During a recent Lock the Gate tour of the Hunter Valley, we heard the stories from some of the communities threatened by mining. They said how each time that they had a victory in court, the rules would be changed, until the company had a win. They spoke of how companies applied unbearable pressure on residents. They told of the lies uttered by coal companies and the government, the total unconcern with health and well-being.
I remarked to a fellow passenger how this was similar to what happens in refugee advocacy – that all too often, victory makes things worse. He replied that there is another similarity: both involve the forced relocation of people. The desolate mining villages in the Hunter are a testimony to that.

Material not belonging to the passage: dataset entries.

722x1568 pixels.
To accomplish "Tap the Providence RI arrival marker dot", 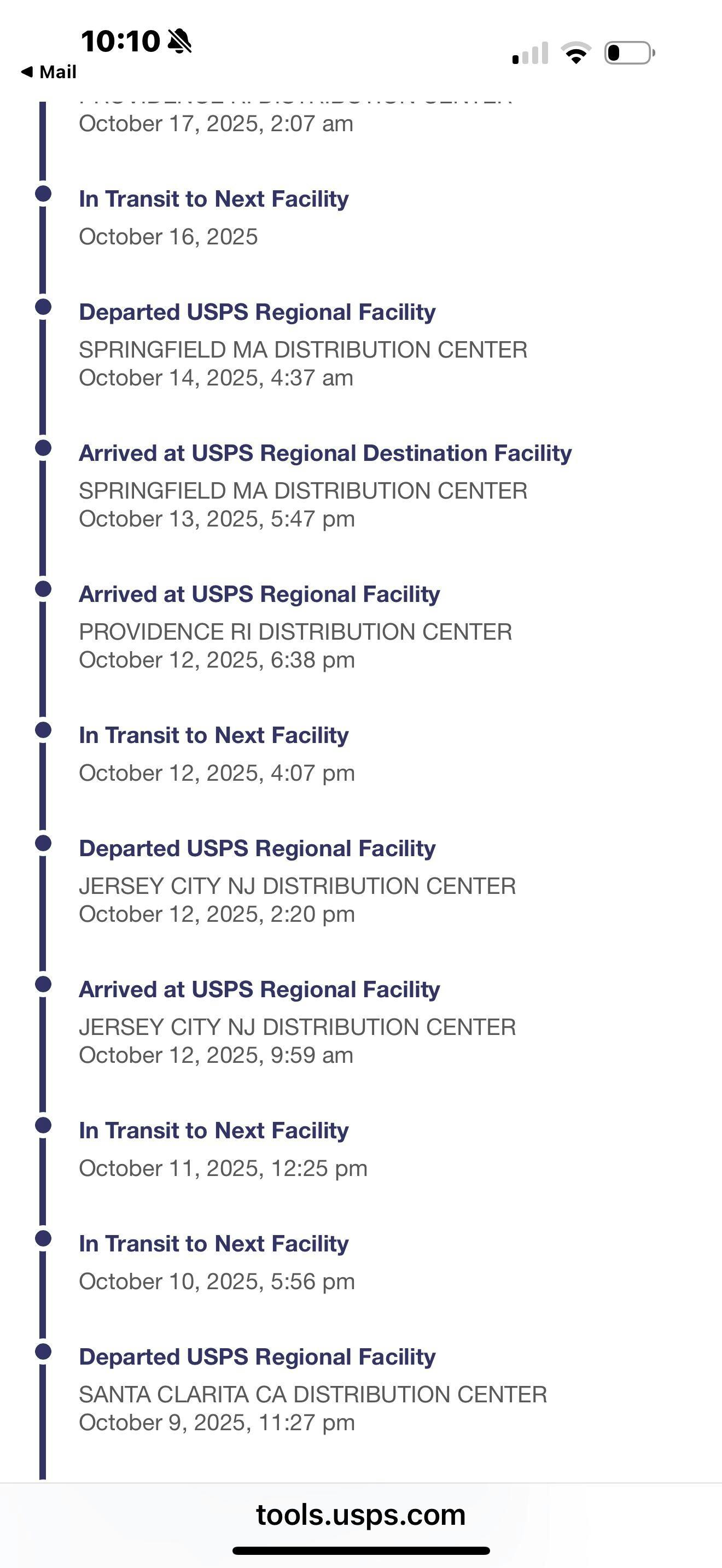I will tap(43, 589).
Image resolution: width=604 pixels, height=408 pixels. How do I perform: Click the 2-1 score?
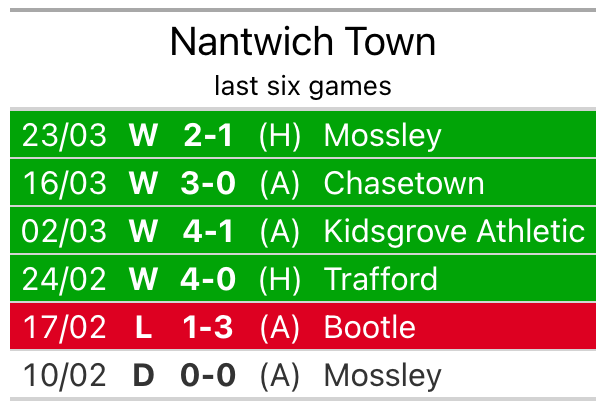click(x=208, y=136)
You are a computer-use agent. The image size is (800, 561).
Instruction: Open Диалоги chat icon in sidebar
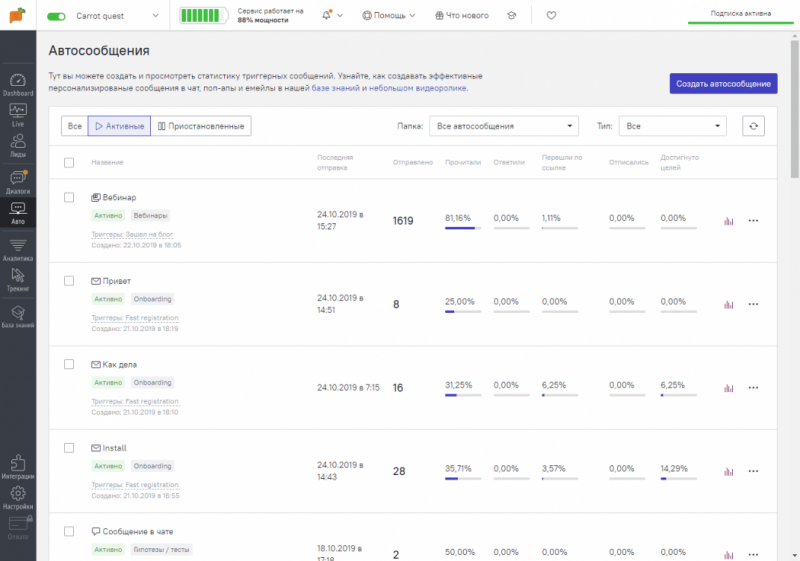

Chauka: please tell us the time is the film derived from mobile phone footage sent by Kurdish-Iranian refugee and journalist Behrouz Boochani, from Manus Island immigration detention to filmmaker Arash Kamali Sarvestani. The footage included many violent scenes, but Sarvestani chose to portray the implicit violence, a power that is perhaps best illustrated by the banal.
Commentator Katherine Gillespie writes that the film “focuses on the long and restless hours spent watching Manusian children play by the beach on the other side of the detention centre fence. Pacing security guards. Shots of lush green palm trees and a gentle ocean. The strange surreal sense of being trapped in paradise. Birds singing”.
The Chauka is a bird native to Manus Island. The government-funded radio station is called The Chauka’s Voice. It uses a recording of the Chauka call in a jingle that starts proudly: “The Chauka’s voice is happy to spread the news and announcements.”
But its screeching each morning is terrifying for the refugees. It’s one of those ironies that is so nauseatingly common in fighting for justice. The solitary confinement unit where asylum seekers were sent for punishment, where they were beaten by the guards, was called Chauka.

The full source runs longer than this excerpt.